# Orbit Calculator

This model infers the characteristics of an orbit. It combines a model of conic sections, a model of motion in polar coordinates, and a Kepler solver. The orbit is represented within its plane where t=0 corresponds to θ=0, which corresponds to periapsis (closest approach to the central body). The default central body is Earth.

Press «enter» to see the model. To infer results, try one of the examples below, or your own inputs. To clear results, refresh your browser.

## Circular orbit

- Specifying eccentricity e=0 for a circular orbit and 400 km altitude:

e = 0 «enter» h = 400 «enter»

The model infers orbital speed v and period T.

- Choosing t=1,

t = 1 «enter»

infers that the satellite moves 4° in this time.
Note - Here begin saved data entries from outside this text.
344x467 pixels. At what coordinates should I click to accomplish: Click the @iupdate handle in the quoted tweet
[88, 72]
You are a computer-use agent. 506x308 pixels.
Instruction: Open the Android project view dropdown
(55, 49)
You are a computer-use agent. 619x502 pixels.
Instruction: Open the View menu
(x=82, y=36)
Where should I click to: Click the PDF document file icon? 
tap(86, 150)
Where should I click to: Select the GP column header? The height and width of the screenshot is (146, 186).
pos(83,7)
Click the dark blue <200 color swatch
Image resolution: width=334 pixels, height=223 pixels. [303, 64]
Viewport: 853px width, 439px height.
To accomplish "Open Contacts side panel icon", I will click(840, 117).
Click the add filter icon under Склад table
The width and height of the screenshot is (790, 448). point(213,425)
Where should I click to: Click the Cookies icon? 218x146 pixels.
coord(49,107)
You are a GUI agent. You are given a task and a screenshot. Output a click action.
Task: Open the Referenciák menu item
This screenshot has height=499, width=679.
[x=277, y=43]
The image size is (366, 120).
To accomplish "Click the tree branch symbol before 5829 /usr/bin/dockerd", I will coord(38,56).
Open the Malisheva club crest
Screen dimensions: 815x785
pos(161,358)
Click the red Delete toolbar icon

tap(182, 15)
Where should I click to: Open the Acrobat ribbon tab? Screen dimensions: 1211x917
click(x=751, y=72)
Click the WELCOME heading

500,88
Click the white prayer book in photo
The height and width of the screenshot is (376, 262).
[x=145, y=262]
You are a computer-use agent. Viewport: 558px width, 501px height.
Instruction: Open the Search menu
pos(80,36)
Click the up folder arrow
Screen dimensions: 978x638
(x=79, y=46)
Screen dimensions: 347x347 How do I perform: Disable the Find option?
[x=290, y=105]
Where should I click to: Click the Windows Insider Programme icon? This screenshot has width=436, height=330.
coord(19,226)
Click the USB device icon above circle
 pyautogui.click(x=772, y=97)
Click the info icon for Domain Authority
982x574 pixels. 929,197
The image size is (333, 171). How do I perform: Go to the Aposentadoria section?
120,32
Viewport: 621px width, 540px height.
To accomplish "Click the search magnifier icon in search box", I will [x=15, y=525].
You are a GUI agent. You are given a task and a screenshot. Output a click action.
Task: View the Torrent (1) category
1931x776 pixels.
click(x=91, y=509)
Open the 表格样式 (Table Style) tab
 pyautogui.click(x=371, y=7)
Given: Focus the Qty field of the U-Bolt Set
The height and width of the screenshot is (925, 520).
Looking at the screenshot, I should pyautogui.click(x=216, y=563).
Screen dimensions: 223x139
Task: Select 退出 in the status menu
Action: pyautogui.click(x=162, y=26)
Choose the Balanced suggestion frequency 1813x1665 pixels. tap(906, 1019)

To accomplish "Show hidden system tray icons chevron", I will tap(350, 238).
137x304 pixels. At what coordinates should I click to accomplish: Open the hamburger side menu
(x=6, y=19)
The change in velocity need to escape from this orbit around Earth is stored within the orbital invariants (I.circ «enter»).

## Elliptical orbit

- A satellite with a periapsis of 400 km is now measured to have an altitude of 500 km while at a speed of 10 km/s, what kind of orbit does that imply?

hp = 400 «enter» h = 500 «enter» v = 10 «enter» - If the satellite altitude is increasing, how long ago was it at periapsis, and how long until it reaches apoapsis on this orbit? Setting is_outbound = true and assume_fractional_orbit = true,

iso = t «enter» af = t «enter»

The orbit has a periapsis altitude of 37,000 km, so it is a geostationary transfer orbit. The satellite passed periapsis 3 minutes ago (because t=3 minutes was inferred) and has an orbital period of 11 hours (T.h «enter»), therefore it approaches apoapsis in 5 hours.

## Hyperbolic flyby

- An asteroid enters Earth’s sphere of influence at a relative speed of 5 km/s. It misses Earth and is deflected by 90°; how close did it get?

I.vi = 5 «enter» I.d = 90 «enter» - The asteroid has been detected as it passes the Moon at a distance of 238,000 miles, how long ago did it pass closest to Earth?

h.mi=238000 «enter» iso = t «enter»

The asteroid skimmed beneath 250 km altitude 19 hours ago.